▶ **EXPLORE THE MATERIAL**
**A)** Write out word for word the stretch of the CCGBankExtract license header from "Source Code of" through "any later version.".
**B)** Put this sentence from the CCGBankExtract license header into Spanish: "See the GNU Lesser General Public License for more details."

*** PAGE EXCERPT Section Begins ***

Package opennlp.ccgbank

Source Code of opennlp.ccgbank.CCGBankExtract

///////////////////////////////////////////////////////////////////////////////
// Copyright (C) 2005-2009 Scott Martin, Rajakrishan Rajkumar and Michael White
//
// This library is free software; you can redistribute it and/or
// modify it under the terms of the GNU Lesser General Public
// License as published by the Free Software Foundation; either
// version 2.1 of the License, or (at your option) any later version.
//
// This library is distributed in the hope that it will be useful,
// but WITHOUT ANY WARRANTY; without even the implied warranty of
// MERCHANTABILITY or FITNESS FOR A PARTICULAR PURPOSE.  See the
// GNU Lesser General Public License for more details.

*** PAGE EXCERPT Section Ends ***
*** ENTRIES SHOWN Section Begins ***

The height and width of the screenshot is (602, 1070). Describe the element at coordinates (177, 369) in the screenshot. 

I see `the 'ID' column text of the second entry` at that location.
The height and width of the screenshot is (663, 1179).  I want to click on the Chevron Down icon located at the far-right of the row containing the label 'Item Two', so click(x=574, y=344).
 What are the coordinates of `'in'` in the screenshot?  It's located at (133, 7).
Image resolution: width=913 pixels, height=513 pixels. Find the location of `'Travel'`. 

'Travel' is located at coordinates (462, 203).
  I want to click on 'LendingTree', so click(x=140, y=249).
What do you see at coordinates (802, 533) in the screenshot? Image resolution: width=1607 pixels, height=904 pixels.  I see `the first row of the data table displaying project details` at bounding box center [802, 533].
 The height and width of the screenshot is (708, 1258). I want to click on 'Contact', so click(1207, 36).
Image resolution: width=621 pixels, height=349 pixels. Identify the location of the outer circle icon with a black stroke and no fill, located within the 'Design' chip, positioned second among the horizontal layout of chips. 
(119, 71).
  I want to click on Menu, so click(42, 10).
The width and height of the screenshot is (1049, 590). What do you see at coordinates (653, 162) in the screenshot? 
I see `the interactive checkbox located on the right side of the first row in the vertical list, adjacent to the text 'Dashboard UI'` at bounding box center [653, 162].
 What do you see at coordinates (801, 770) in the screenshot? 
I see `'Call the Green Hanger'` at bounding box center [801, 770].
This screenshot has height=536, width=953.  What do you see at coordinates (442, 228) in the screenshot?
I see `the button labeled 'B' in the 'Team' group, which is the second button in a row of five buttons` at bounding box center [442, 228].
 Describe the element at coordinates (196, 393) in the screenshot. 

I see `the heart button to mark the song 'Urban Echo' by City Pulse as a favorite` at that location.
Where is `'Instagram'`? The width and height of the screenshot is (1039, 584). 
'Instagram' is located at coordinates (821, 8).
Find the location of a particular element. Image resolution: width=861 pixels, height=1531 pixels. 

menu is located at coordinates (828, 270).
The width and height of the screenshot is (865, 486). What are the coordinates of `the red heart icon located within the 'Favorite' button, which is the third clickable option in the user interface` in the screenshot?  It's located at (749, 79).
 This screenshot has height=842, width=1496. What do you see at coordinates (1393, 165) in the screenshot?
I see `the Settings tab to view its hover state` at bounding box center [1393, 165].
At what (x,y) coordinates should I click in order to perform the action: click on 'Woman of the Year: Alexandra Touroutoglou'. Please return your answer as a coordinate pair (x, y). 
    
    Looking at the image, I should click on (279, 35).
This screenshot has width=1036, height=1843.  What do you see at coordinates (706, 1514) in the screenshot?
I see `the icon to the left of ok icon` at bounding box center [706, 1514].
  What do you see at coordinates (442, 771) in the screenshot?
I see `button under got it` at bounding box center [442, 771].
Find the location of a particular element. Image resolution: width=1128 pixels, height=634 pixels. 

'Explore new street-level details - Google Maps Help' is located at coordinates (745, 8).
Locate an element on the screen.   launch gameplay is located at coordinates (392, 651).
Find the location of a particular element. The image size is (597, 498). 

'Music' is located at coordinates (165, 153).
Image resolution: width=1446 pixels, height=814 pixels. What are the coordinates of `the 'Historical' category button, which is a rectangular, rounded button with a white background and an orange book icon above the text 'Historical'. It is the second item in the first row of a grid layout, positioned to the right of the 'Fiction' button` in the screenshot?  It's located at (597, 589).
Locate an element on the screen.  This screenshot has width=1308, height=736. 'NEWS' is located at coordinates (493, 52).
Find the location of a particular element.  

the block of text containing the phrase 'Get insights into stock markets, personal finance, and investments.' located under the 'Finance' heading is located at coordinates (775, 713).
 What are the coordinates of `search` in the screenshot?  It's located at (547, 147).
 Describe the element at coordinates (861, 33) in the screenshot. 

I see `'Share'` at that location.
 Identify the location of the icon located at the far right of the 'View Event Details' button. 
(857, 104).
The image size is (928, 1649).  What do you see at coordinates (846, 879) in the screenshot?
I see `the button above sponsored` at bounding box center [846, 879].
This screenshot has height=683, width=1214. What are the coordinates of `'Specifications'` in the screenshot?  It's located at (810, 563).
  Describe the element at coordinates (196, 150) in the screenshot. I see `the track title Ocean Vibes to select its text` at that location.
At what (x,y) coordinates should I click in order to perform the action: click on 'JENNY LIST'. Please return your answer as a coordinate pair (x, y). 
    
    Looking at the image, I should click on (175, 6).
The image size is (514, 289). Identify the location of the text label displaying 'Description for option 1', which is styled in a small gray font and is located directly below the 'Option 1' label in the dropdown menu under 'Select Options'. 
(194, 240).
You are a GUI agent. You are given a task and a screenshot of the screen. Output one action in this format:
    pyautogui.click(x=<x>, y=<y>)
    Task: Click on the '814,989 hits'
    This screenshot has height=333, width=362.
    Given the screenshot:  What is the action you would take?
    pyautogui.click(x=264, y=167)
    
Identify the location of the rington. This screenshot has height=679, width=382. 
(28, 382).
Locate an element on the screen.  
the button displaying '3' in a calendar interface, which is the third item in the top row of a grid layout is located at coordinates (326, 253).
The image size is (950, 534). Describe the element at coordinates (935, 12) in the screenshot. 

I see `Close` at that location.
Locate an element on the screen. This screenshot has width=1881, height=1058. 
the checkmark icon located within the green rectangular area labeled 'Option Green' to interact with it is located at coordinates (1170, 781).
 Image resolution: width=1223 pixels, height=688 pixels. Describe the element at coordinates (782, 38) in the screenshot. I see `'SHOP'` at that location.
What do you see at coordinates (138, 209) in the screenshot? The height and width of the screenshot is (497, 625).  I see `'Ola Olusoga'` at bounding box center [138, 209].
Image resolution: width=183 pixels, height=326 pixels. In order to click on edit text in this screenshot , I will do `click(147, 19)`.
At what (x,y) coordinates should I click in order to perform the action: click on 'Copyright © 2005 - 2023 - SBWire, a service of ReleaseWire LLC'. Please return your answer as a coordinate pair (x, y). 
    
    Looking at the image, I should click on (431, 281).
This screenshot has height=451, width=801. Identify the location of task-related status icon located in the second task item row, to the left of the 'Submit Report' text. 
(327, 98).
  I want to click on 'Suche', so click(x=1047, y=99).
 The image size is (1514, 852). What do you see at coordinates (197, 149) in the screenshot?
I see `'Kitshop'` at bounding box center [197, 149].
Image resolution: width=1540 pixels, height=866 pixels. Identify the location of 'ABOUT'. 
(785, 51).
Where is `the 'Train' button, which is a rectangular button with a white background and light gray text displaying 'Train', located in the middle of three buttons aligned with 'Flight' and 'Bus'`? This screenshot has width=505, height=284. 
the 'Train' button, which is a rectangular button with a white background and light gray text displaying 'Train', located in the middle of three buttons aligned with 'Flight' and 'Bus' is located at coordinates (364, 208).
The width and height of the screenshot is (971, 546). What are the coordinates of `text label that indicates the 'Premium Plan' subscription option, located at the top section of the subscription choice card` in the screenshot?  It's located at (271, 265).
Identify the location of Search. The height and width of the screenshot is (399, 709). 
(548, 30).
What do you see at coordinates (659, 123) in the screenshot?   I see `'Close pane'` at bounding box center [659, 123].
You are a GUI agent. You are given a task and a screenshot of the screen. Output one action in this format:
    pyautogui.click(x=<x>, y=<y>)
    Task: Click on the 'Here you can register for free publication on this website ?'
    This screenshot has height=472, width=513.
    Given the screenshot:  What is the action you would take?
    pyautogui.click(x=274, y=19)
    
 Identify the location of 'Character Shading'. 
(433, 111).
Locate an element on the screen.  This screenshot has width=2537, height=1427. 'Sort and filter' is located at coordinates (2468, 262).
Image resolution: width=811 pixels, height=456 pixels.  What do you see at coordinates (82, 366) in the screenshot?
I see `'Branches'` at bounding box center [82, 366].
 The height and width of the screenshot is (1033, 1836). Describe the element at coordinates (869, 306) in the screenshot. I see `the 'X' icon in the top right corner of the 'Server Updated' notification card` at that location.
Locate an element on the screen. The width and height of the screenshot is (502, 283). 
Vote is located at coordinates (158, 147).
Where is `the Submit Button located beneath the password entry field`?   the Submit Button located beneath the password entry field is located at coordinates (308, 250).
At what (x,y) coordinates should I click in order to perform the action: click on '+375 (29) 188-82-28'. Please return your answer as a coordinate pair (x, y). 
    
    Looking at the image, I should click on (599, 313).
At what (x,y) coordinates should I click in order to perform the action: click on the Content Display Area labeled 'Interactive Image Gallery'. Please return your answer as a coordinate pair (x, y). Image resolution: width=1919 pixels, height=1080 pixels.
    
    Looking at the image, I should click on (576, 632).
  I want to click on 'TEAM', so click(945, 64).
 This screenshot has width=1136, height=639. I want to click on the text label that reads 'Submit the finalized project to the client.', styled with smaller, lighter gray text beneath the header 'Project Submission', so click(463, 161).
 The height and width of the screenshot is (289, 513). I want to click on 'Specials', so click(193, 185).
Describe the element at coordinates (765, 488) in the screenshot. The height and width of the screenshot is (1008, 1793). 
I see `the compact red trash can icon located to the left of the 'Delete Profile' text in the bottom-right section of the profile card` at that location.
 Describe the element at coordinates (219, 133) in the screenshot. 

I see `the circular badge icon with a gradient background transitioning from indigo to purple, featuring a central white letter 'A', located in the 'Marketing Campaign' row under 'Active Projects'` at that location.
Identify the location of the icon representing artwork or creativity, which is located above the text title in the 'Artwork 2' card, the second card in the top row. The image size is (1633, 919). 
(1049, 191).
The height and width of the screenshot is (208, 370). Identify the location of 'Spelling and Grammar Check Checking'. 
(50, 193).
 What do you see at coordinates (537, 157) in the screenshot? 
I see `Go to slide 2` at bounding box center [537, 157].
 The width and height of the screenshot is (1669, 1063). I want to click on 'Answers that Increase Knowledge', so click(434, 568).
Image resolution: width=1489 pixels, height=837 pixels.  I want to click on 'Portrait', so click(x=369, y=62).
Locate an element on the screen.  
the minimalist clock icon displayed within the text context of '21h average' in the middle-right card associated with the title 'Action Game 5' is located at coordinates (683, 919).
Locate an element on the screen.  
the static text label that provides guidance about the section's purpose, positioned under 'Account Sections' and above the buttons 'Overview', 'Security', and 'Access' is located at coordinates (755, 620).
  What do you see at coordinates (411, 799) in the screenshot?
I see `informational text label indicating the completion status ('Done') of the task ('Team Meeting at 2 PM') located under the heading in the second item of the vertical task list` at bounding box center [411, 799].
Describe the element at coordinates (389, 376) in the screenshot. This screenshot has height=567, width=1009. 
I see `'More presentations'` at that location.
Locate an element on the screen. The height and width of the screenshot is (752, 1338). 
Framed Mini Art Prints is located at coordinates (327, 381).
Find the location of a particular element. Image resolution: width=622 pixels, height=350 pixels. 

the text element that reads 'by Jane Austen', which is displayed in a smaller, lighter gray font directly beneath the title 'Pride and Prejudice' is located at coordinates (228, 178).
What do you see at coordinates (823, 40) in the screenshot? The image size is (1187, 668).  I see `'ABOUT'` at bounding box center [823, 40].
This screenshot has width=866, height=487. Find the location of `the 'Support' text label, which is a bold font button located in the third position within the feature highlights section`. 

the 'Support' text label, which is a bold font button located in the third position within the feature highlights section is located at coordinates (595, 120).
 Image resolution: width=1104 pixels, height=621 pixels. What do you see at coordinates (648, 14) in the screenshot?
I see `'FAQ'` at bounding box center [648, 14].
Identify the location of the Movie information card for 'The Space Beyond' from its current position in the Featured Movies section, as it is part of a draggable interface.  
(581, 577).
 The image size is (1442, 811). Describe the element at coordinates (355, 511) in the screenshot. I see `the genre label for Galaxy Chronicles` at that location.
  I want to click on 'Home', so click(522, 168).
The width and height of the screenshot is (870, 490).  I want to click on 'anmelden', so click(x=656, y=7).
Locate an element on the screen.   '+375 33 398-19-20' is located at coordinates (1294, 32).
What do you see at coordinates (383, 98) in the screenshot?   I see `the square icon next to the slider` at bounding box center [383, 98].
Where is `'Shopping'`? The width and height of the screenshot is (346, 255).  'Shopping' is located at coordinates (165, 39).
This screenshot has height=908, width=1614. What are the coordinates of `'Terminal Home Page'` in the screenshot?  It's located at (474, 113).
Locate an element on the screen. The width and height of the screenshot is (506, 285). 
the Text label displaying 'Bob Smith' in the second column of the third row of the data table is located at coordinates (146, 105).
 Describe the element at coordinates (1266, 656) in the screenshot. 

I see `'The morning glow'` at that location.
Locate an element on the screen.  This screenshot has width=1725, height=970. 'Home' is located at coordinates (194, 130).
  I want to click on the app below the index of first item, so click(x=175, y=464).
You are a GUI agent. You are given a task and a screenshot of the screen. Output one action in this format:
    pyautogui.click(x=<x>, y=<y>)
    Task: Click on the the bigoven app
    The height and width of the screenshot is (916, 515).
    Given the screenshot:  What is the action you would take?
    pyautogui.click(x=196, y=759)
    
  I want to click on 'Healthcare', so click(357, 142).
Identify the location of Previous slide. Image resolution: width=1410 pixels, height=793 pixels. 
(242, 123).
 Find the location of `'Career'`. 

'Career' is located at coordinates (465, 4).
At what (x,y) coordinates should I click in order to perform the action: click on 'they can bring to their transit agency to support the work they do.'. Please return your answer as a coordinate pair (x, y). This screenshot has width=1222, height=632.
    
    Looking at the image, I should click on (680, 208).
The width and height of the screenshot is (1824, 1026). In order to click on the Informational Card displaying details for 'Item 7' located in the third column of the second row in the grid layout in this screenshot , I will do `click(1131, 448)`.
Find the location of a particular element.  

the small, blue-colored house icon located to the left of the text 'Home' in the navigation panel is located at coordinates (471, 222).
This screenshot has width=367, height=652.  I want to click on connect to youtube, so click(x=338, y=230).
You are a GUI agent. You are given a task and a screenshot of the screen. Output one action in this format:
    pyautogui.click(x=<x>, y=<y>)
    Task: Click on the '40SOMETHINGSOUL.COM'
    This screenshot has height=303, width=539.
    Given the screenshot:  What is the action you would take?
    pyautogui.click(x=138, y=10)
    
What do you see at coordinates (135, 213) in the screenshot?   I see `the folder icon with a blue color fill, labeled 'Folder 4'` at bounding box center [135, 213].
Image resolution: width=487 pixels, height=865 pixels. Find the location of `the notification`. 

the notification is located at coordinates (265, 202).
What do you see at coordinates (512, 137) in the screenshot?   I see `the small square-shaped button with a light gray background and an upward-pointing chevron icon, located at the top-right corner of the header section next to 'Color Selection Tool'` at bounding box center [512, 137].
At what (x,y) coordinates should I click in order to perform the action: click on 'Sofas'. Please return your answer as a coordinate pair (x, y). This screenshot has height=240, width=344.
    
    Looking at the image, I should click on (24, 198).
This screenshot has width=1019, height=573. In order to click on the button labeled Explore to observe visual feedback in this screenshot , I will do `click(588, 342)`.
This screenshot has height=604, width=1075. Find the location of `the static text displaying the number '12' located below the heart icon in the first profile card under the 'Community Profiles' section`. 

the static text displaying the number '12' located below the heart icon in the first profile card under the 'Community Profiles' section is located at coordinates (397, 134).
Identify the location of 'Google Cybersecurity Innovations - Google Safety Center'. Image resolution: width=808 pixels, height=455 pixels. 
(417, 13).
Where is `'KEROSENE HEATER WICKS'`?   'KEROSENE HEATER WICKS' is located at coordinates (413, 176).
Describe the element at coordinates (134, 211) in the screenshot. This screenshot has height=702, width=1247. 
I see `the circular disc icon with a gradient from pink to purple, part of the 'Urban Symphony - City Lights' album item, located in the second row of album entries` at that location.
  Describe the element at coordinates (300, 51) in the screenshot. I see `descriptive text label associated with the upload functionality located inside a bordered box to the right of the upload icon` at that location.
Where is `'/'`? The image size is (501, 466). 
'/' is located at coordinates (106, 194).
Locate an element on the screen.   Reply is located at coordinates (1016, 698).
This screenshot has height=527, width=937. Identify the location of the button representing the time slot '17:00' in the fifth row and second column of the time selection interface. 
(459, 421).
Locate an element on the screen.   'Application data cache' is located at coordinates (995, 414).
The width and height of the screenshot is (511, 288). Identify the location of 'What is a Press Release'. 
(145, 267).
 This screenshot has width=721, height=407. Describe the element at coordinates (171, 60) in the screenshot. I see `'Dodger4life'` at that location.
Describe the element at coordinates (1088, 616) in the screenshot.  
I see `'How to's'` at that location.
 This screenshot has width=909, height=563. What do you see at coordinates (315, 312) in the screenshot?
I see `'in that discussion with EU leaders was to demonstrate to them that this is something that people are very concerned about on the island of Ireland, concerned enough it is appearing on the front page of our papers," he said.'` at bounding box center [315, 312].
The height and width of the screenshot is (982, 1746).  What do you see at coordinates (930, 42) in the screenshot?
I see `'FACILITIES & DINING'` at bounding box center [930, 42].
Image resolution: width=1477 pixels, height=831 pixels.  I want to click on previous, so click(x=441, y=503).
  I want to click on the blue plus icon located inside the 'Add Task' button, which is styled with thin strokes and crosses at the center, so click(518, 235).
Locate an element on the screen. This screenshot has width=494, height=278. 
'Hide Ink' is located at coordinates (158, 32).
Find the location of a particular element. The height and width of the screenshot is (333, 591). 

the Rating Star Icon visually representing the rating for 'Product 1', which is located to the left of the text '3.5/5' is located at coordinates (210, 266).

*** ENTRIES SHOWN Section Ends ***

▶ **ANSWER SECTION**
**A)**
Source Code of opennlp.ccgbank.CCGBankExtract

///////////////////////////////////////////////////////////////////////////////
// Copyright (C) 2005-2009 Scott Martin, Rajakrishan Rajkumar and Michael White
//
// This library is free software; you can redistribute it and/or
// modify it under the terms of the GNU Lesser General Public
// License as published by the Free Software Foundation; either
// version 2.1 of the License, or (at your option) any later version.

**B)** Consulte la Licencia Pública General Reducida de GNU para más detalles.